In his post – Labor has one last chance to save public hospitals. But will they? – Goddard puts the case for a stronger contribution from the Commonwealth to relieve pressure on public hospitals. It should contribute to capital funding for hospitals, fund alternative and lower-cost care for those occupying high-cost hospital beds but who don’t need acute care, and increase funding for primary health care, because a well-functioning primary health care system can keep people out of hospital.

As the previous article in this roundup points out, we can fund public hospitals at low cost and with equitable outcomes through our taxes, or at high cost through private health insurance, which is essentially a privatized tax. With its inherited “small government” obsession the Commonwealth may be tempted to push more of the funding load on to private insurance, but how do Australians benefit from being saved $X in taxes if they have to pay much more – probably $1.5X or $2.0X – for private health insurance to deliver a less equitable distribution of health care?[1]

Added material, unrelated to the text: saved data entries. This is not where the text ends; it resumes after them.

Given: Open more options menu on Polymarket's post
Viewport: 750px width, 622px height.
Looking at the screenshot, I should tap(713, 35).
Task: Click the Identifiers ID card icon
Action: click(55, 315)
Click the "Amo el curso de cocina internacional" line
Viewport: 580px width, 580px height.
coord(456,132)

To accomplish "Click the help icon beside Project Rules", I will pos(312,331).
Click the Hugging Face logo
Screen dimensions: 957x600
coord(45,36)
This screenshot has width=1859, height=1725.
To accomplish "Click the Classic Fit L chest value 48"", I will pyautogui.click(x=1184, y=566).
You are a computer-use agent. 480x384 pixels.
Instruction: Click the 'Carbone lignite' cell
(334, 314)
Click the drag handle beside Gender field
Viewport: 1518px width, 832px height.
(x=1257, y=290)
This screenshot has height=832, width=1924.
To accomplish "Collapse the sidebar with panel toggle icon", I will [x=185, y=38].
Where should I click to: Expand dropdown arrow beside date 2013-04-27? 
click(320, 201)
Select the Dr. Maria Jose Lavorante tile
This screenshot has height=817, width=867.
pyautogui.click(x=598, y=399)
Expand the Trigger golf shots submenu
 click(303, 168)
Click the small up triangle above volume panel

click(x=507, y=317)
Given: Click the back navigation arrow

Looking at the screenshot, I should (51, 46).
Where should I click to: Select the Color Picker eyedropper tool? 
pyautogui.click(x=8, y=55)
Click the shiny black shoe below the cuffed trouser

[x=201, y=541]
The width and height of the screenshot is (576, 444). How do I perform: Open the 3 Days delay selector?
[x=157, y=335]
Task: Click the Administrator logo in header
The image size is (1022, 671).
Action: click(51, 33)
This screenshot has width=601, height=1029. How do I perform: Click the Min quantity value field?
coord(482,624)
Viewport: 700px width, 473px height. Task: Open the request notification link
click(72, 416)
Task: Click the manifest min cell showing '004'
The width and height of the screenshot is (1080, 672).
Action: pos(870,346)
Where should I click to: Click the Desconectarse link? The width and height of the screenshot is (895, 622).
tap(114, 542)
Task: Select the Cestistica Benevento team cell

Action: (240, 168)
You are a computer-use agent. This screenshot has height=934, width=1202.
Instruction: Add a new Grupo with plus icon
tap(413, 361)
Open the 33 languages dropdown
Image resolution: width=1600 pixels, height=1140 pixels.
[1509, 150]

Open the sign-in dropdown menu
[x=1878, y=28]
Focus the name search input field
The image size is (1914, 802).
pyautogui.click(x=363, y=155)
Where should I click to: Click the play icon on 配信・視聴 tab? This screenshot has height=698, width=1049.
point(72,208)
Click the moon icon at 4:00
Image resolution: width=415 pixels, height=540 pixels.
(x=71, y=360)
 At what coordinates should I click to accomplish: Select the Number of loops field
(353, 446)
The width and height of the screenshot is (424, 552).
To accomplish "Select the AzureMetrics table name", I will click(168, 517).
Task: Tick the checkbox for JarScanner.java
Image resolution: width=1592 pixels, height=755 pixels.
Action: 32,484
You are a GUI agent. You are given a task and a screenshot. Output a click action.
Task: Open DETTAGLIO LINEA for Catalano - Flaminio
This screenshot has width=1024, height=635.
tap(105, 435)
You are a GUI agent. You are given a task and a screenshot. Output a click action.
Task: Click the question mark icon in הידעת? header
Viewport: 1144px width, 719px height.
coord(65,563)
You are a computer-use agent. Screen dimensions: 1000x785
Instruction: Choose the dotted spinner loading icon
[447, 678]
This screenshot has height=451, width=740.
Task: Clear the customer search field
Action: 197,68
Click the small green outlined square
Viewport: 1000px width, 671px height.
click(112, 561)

1. Those factors – a private insurance premium of 50 or 100 percent over taxes – aren’t random guestimates. They come from comparing the national cost of single-payer health care systems, as in UK, Canada and the Nordic countries, with private insurance systems, as in the US.


Poverty and poor health

It is well-known that poverty and poor health outcomes are correlated. When it comes to determining causal factors it is difficult to determine the extent to which poverty contributes to poor health or if poor health, particularly chronic disease, contributes to poverty.

Kadir Atalay and Rebecca Edwards of the University of Sydney, writing in The Conversation, report on their research on the relationship between cancer and poverty: Poor, middle-aged Australians are more likely to die from cancer – and the gap is widening. They find that middle-aged men living in Australia’s poorest areas (lowest 10 percent by SES disadvantage) are twice as likely to die of cancer as those living in the richest areas (top 10 percent). The ratio for women is 1.6 times.

That suggests there is some factor associated with poverty contributing to cancer deaths. (In the case of cancer, causality is unlikely to be in the other direction.) But the causal factors are hard to determine – diet, exposure to toxins etc? Drawing on spatial data to narrow down the causal relationship, they suggest unequal access to health care, particularly for screening, early diagnosis and treatment options, may play a strong role.

A more equitable distribution of GPs would help with screening and early diagnosis, but under present funding arrangements some poor non-metropolitan regions cannot support a GP. Peter Breadon of the Grattan Institute notes that the Commonwealth has developed means whereby clinics can make better use of allied health workers. But that initiative applies only where there are existing clinics. He suggests ways, requiring only a modest financial contribution from the Commonwealth, that would allow these under-served regions to establish clinics, by drawing on and pooling health care resources: How to get more GPs into rural areas.


Vale Mary-Louise McLaws

The Sydney Morning Herald has a short obituary to Mary Louise McLaws: Epidemiologist who led Australia through COVID dies aged 70. The ABC’s Virginia Trioli has a more thorough account of her life and her contribution to the public good.

Hers was a voice of reason at a period when reason was in short supply. True to her profession, she calmly explained the simple logic of viral reproduction – mathematical common sense backed by academic rigour – while politicians were pretending that there was some trade-off between health and “the economy”, while cranks were peddling weird theories, and while conspiracy theorists were spreading dangerous lies.

It is because her voice, and the voices of other independent epidemiologists, prevailed, that Australia came through the epidemic relatively lightly with 20 000 deaths, compared with the 100 000 deaths we would have experienced had we followed the example of other countries where independent experts like Mary-Louise McLaws were not heard.

Her contribution to our lives reminds us of the value of universities and other independent institutions, and of disinterested public broadcasting in connecting the public with their work.